■ **What you are asked to do**: What follows is a set of entries; retype all of them exactly.

■ **Provided information**:
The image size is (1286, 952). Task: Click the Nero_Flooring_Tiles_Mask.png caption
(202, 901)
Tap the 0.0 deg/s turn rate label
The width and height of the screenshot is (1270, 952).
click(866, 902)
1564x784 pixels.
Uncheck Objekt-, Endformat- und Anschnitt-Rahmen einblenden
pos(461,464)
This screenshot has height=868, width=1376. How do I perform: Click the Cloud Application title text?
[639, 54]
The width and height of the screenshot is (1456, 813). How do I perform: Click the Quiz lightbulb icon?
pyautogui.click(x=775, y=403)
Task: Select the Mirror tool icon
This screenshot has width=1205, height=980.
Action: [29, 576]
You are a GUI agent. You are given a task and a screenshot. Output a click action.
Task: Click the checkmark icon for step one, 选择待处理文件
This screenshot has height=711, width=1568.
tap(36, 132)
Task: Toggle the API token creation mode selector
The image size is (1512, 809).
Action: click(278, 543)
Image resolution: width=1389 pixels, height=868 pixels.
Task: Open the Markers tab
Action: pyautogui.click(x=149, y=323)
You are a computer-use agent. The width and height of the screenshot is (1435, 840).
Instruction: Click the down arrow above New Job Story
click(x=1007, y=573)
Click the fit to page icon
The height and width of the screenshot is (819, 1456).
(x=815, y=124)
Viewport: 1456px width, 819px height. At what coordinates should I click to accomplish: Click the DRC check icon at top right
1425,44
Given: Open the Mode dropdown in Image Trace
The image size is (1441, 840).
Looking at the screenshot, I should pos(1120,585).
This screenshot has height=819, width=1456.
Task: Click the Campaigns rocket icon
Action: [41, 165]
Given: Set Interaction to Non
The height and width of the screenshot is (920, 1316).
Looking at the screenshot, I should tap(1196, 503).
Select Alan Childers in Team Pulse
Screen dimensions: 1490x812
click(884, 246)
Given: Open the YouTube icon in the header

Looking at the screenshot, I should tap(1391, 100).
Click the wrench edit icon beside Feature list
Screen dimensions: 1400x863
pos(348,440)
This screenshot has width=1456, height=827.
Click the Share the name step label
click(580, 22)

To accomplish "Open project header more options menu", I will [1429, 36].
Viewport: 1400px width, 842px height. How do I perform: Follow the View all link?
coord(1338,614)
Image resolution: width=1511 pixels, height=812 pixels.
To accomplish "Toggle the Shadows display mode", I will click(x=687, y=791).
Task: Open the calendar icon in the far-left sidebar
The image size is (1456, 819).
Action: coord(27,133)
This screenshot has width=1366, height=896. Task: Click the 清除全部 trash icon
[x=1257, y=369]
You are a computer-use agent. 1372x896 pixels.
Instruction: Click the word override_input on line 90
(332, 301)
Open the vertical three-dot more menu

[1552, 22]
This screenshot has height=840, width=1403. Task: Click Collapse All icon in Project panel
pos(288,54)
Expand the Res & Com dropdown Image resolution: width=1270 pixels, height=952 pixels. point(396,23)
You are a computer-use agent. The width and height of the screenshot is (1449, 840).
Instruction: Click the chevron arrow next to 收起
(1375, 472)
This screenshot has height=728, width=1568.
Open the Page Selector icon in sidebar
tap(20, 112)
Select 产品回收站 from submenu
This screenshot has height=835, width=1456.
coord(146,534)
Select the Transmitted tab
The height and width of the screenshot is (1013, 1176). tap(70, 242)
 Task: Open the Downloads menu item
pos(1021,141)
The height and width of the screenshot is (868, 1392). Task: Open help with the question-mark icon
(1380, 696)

■ **Response**:
The image size is (1286, 952). Task: Click the Nero_Flooring_Tiles_Mask.png caption
(202, 901)
Tap the 0.0 deg/s turn rate label
The width and height of the screenshot is (1270, 952).
click(866, 902)
1564x784 pixels.
Uncheck Objekt-, Endformat- und Anschnitt-Rahmen einblenden
pos(461,464)
This screenshot has height=868, width=1376. How do I perform: Click the Cloud Application title text?
[639, 54]
The width and height of the screenshot is (1456, 813). How do I perform: Click the Quiz lightbulb icon?
pyautogui.click(x=775, y=403)
Task: Select the Mirror tool icon
This screenshot has width=1205, height=980.
Action: [29, 576]
You are a GUI agent. You are given a task and a screenshot. Output a click action.
Task: Click the checkmark icon for step one, 选择待处理文件
This screenshot has height=711, width=1568.
tap(36, 132)
Task: Toggle the API token creation mode selector
The image size is (1512, 809).
Action: click(278, 543)
Image resolution: width=1389 pixels, height=868 pixels.
Task: Open the Markers tab
Action: pyautogui.click(x=149, y=323)
You are a computer-use agent. The width and height of the screenshot is (1435, 840).
Instruction: Click the down arrow above New Job Story
click(x=1007, y=573)
Click the fit to page icon
The height and width of the screenshot is (819, 1456).
(x=815, y=124)
Viewport: 1456px width, 819px height. At what coordinates should I click to accomplish: Click the DRC check icon at top right
1425,44
Given: Open the Mode dropdown in Image Trace
The image size is (1441, 840).
Looking at the screenshot, I should pos(1120,585).
This screenshot has height=819, width=1456.
Task: Click the Campaigns rocket icon
Action: [41, 165]
Given: Set Interaction to Non
The height and width of the screenshot is (920, 1316).
Looking at the screenshot, I should tap(1196, 503).
Select Alan Childers in Team Pulse
Screen dimensions: 1490x812
click(884, 246)
Given: Open the YouTube icon in the header

Looking at the screenshot, I should tap(1391, 100).
Click the wrench edit icon beside Feature list
Screen dimensions: 1400x863
pos(348,440)
This screenshot has width=1456, height=827.
Click the Share the name step label
click(580, 22)

To accomplish "Open project header more options menu", I will [1429, 36].
Viewport: 1400px width, 842px height. How do I perform: Follow the View all link?
coord(1338,614)
Image resolution: width=1511 pixels, height=812 pixels.
To accomplish "Toggle the Shadows display mode", I will click(x=687, y=791).
Task: Open the calendar icon in the far-left sidebar
The image size is (1456, 819).
Action: coord(27,133)
This screenshot has width=1366, height=896. Task: Click the 清除全部 trash icon
[x=1257, y=369]
You are a computer-use agent. 1372x896 pixels.
Instruction: Click the word override_input on line 90
(332, 301)
Open the vertical three-dot more menu

[1552, 22]
This screenshot has height=840, width=1403. Task: Click Collapse All icon in Project panel
pos(288,54)
Expand the Res & Com dropdown Image resolution: width=1270 pixels, height=952 pixels. point(396,23)
You are a computer-use agent. The width and height of the screenshot is (1449, 840).
Instruction: Click the chevron arrow next to 收起
(1375, 472)
This screenshot has height=728, width=1568.
Open the Page Selector icon in sidebar
tap(20, 112)
Select 产品回收站 from submenu
This screenshot has height=835, width=1456.
coord(146,534)
Select the Transmitted tab
The height and width of the screenshot is (1013, 1176). tap(70, 242)
 Task: Open the Downloads menu item
pos(1021,141)
The height and width of the screenshot is (868, 1392). Task: Open help with the question-mark icon
(1380, 696)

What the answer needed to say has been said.